=== Raw data ===

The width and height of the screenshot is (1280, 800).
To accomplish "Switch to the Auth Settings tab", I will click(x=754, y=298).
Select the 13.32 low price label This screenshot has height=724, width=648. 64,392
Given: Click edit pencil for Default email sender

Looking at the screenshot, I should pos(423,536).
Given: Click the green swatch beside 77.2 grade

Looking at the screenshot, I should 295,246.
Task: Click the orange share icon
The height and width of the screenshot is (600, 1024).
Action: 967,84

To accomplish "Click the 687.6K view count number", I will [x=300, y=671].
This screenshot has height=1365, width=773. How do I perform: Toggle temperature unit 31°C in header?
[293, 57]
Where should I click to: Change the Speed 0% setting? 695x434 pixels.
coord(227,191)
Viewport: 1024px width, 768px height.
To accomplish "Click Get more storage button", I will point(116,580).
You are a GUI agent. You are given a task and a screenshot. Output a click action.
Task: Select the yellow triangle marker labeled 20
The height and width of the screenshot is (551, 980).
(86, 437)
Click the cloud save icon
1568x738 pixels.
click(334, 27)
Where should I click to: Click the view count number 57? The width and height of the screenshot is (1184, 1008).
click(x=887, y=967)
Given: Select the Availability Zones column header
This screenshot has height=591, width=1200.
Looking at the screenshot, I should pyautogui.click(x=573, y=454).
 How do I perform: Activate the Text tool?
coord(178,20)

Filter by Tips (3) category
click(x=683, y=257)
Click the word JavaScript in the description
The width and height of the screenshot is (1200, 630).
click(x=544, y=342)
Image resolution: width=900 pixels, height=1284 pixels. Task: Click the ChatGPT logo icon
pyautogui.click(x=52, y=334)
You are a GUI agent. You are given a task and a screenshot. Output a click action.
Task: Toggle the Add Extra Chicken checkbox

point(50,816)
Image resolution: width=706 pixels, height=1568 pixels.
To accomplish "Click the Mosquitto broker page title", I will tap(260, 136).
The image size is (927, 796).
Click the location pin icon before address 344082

===

### Problem description
Which of the lines above include the word "accomplish"? Copy each of them.

### Solution to this exercise
To accomplish "Switch to the Auth Settings tab", I will click(x=754, y=298).
To accomplish "Click the 687.6K view count number", I will [x=300, y=671].
To accomplish "Click Get more storage button", I will point(116,580).
To accomplish "Click the Mosquitto broker page title", I will tap(260, 136).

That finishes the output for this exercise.